At what rate will a sum of Rs.\[4000\] yield a compound interest of Rs.\[410\] in \[2\] years?

Answer 1

Hint: To solve this question we should have the knowledge of compound interest. We should know how to apply the formula of compound interest on real life problem statements. The questions from this topic always demand the conversion of problem statements into mathematical form. We have to just identify the required values from the given question and substitute the values in the formula of compound interest.

Complete step-by-step solution:
This question requires the knowledge of compound interest and how to evaluate compound interest by substituting the values in the formula. We should know how to convert this real life problem statement into mathematical form. We just need to know what is given in the question and just apply the required concepts. We will now move on to the discussion of the above concepts one by one.
Compound Interest: Compound interest is the addition of interest to the principal sum of a loan or deposit. In simple words, compound interest can also be defined as the interest on interest.
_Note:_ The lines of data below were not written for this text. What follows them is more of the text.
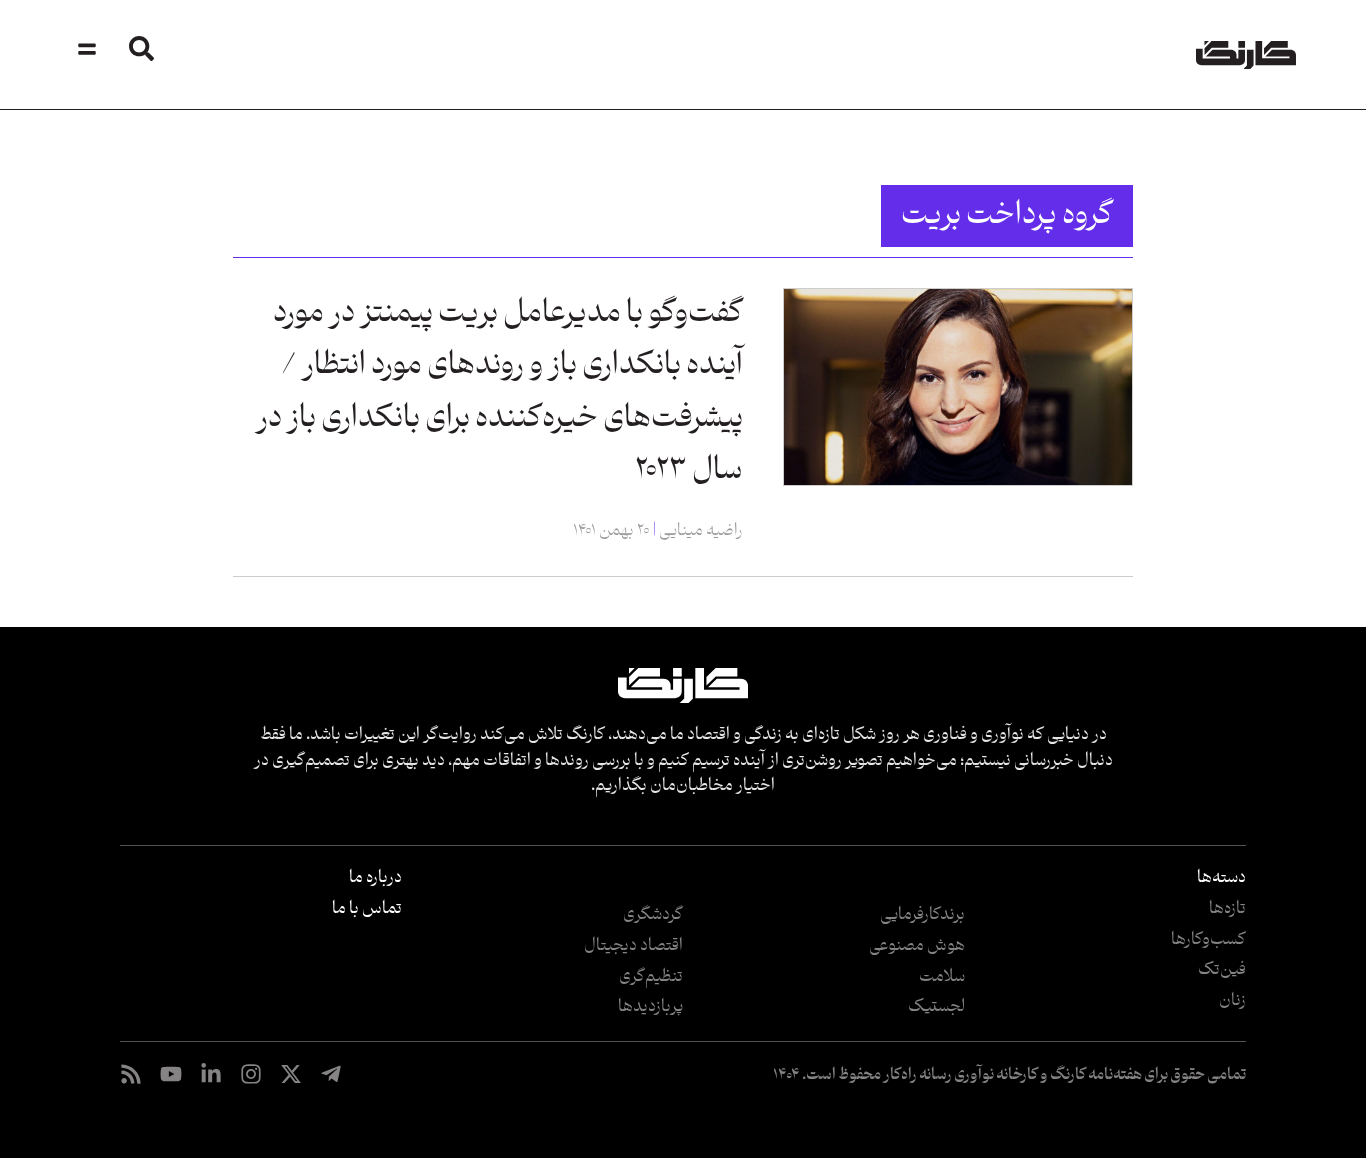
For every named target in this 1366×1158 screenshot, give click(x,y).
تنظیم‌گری (651, 977)
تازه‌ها (1227, 909)
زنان (1232, 1001)
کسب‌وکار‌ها (1208, 940)
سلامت (942, 977)
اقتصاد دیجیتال (633, 946)
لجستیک (936, 1007)
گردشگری (653, 915)
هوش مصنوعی (917, 946)
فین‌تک (1222, 970)
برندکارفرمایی (922, 915)
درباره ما (375, 878)
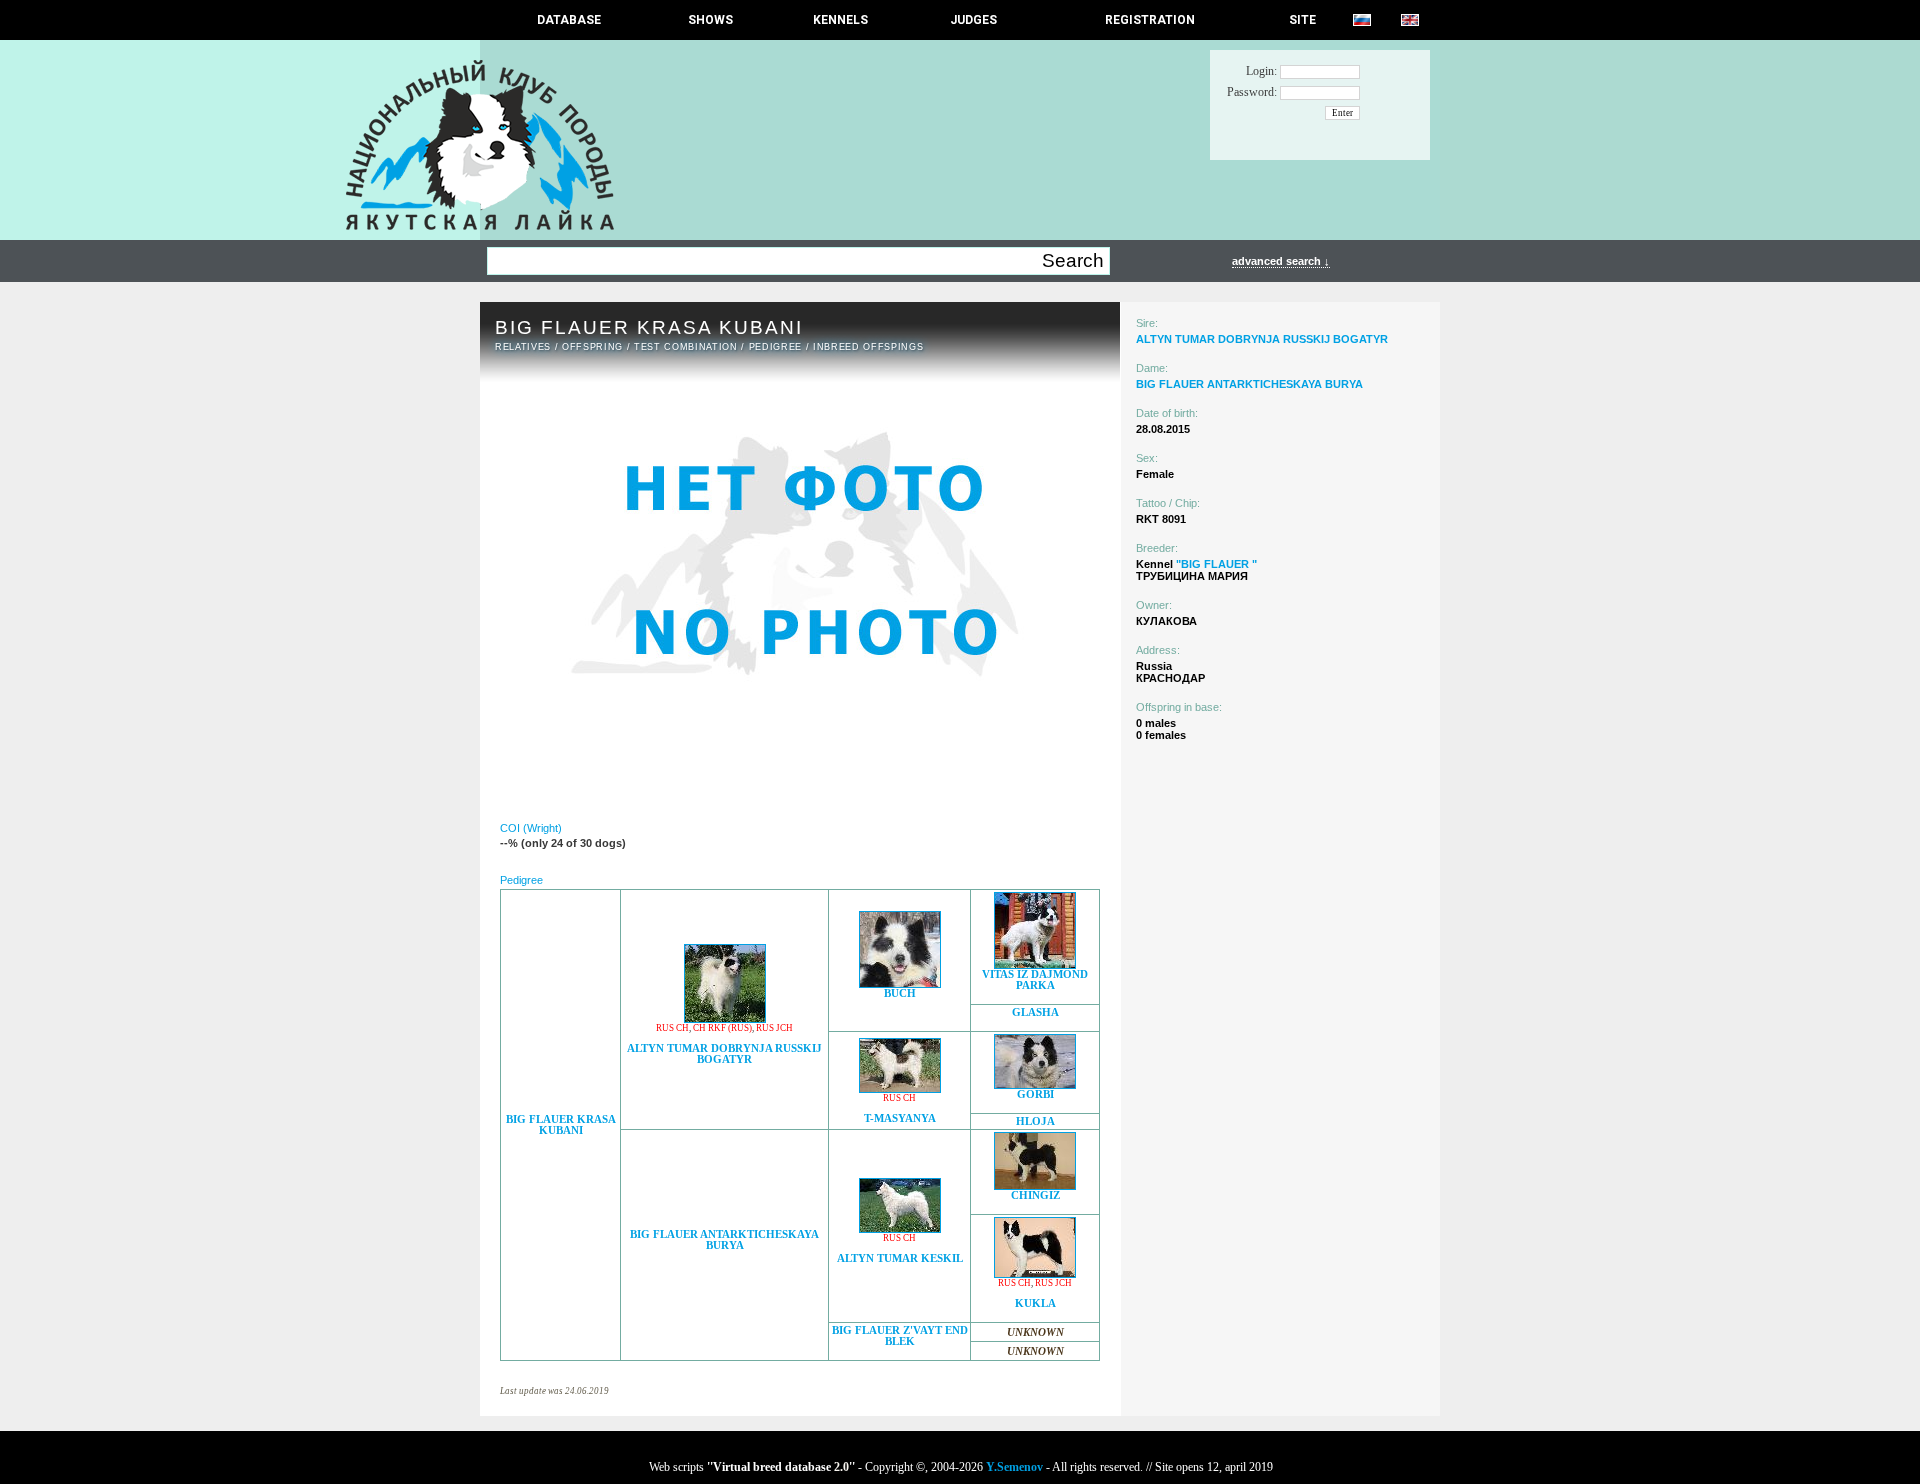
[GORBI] (1035, 1083)
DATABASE (569, 20)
In the case of simple annual interest it is the amount per period, multiplied by the number of periods per year.
For e.g. When you deposit money in a savings account, you will usually receive interest based on the amount that you deposited.
The above example is a real life example.
Compound interest is calculated by multiplying the initial principal amount by one plus the annual interest rate raised to the number of compound periods minus one. The total initial amount of the loan is then subtracted from the resulting value.
The formula for compound interest is given by,
\[A=P{{\left( 1+\dfrac{r}{n} \right)}^{nt}}\]
Here,
\[A=\] final amount
\[P=\] initial principal balance
\[r=\] interest rate
\[n=\] number of times interest applied per time period
\[t=\] number of time periods elapsed
After revising all the required concepts, let us move to solve the main question.
In the given problem,
\[P=4000\]
\[A=4000+410=4410\]
\[t=2\]
\[n=1\]
Substituting the above values in above formula we get,
 \[4410=4000{{\left( 1+\dfrac{r}{1} \right)}^{1\times 2}}\]
\[\begin{align}
  & \Rightarrow \dfrac{441}{400}={{(1+r)}^{2}} \\
 & \Rightarrow \sqrt{\dfrac{441}{400}}=(1+r) \\
 & \Rightarrow 1+r=\dfrac{21}{20} \\
 & \Rightarrow r=\dfrac{21}{20}-1 \\
 & \Rightarrow r=\dfrac{1}{20} \\
\end{align}\]
Let, \[R\] be the rate of interest.
$ \Rightarrow R=r\times 100 $
$ \Rightarrow R=\dfrac{1}{20}\times 100 $
$ \Rightarrow R=5% $
From this we can conclude that the rate of interest is \[5%\].

Note: This question completely depends on the concept of compound interest. The concept of compound interest is derived from the basic concept of simple interest. The knowledge of converting real life problem statements into mathematical form is really important while solving these types of questions. It is just an application based question which requires the substitution of values in the formula.